Although bakers might bemoan their lack of entry to European components, they’ve additionally discovered to have a good time the bounty in their very own yard. Native eggs are sometimes considerably dearer than imported choices, however one native egg sometimes yields the equal of 1.5 to 2 U.S. eggs, and bakers desire their high quality. Panoteca San Miguel showcases native fruits comparable to pomarrosa and passionfruit in pastries. When a pleasant neighbor in Aguadilla donated his whole crop of contemporary guayabas, the Levain group made jam and mixed it with native queso fresco for a danish that flew off the show case.

“Any pastry we make with contemporary native fruit sells very properly,” says Merino. She works with farmers to supply limes, ginger, hibiscus, and watermelon for juices; herbs, eggplant, and squash for savory galettes; passionfruit for macarons; mango for tarts, and extra. For Thanksgiving, Lucía Patisserie processed over 400 kilos of native pumpkins for pies.

“It’s our duty to point out [farmers] there’s demand for his or her merchandise and we’re keen to pay them what they want if we need to see a change in our island’s reliance on imports,” she provides.

A tart, cut in half to reveal layers of chocolate base, yellow passion fruit center, and creamy top.

Native ardour fruit and darkish chocolate tart at Lucía Patisserie.
Johan Villafañe Lopez

Small galettes stacked on a cake stand.

Galette de rois with hazelnut frangipane at Lucía Patisserie.
Johan Villafañe Lopez


The identical European strategies and pastries that proved essential as inspiration for bakers may flip off some prospects, who might really feel intimidated at first by unfamiliar merchandise, Rodriguez says. So incorporating acquainted flavors has additionally confirmed key to successful over apprehensive locals.

“Our prospects will at all times buy pastries that style like [Puerto Rican] classics,” Merino says. Past utilizing native fruits in pastries, she sells a Croixito, a croissant-based pastry impressed by a standard quesito, and a well-liked hand pie crammed with picadillo and candy plantain. Currently, she’s been experimenting with crispy puff pastry to convey different bakery staples to life, comparable to napoleons and pastelillos.

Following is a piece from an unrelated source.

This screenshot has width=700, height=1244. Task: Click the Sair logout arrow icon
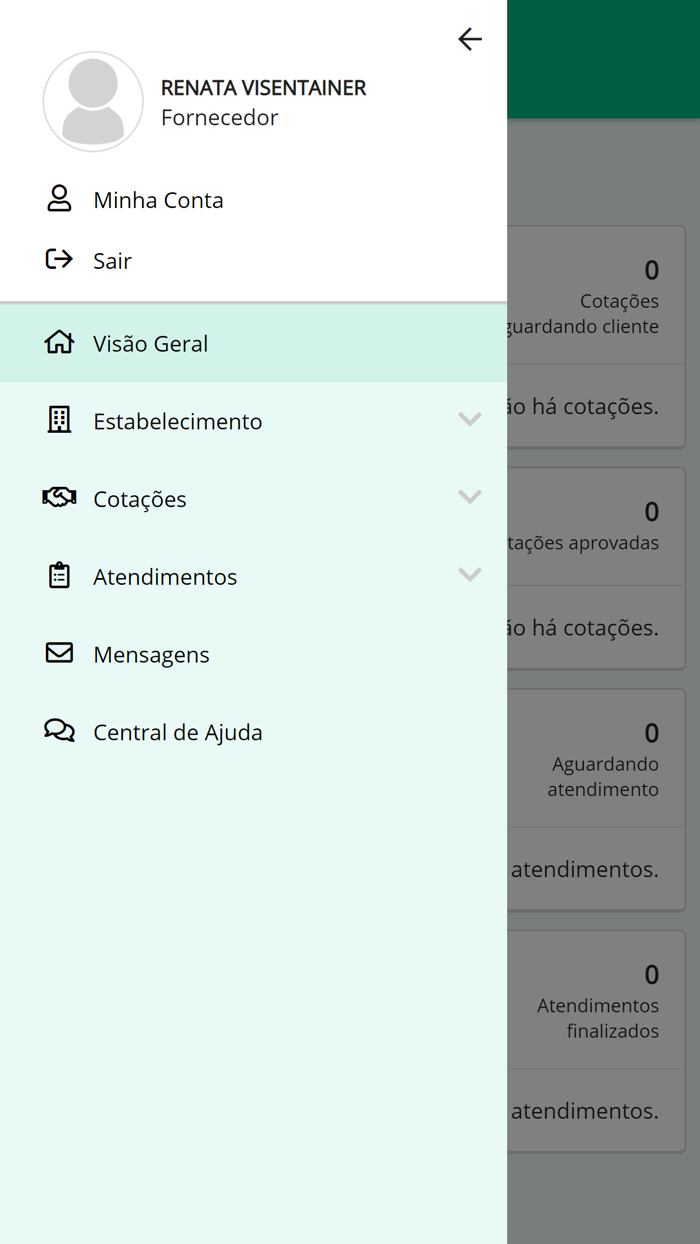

Utilizing Puerto Rico’s personal flavors isn’t only a savvy enterprise resolution. It’s additionally half of a bigger push to create an area, self-sustaining baking tradition stuffed with satisfaction for Puerto Rico’s personal traditions. “The Puerto Rican breads have gotten a nasty rep and are typically thought-about inferior to European breads, however they aren’t. The issue is the tactic and the components,” San Miguel says.

Pioneering bakers needed to journey the world to study their craft, however they’d like that to vary for the subsequent technology, in order that training isn’t restricted to these with the means to review overseas. Rodriguez has been internet hosting baking workshops all through Puerto Rico, and he and Laborde have each regarded into opening everlasting baking faculties.

“Folks rely on these breads now,” says Laborde, who frequently sells out her loaves at her restaurant, Peace n Loaf, in her hometown, the central mountain pueblo of Cayey. “That’s why we’d like extra bakers.”

Their persistence is paying off. Bakeries are grateful their craft has been embraced by a rising native fan base, in addition to Puerto Ricans within the diaspora and overseas guests. And a youthful technology of bakers are opening their very own inventive micro-bakeries, comparable to Mugi Pan, a micro-bakery impressed by Japanese and French strategies.

San Miguel even revived the beleaguered pan sobao with native natural lard, eggs, and honey.

“It was unbelievable. It tasted similar to the pan sobao we all know,” he says, “nevertheless it was achieved proper.”

Camila Merino is a contract author from San Juan, Puerto Rico, and has labored in meals and repair for nearly 10 years.

A closeup on rows of tarts, topped with squiggles of cream.

Native pumpkin danish at Lucía Patisserie.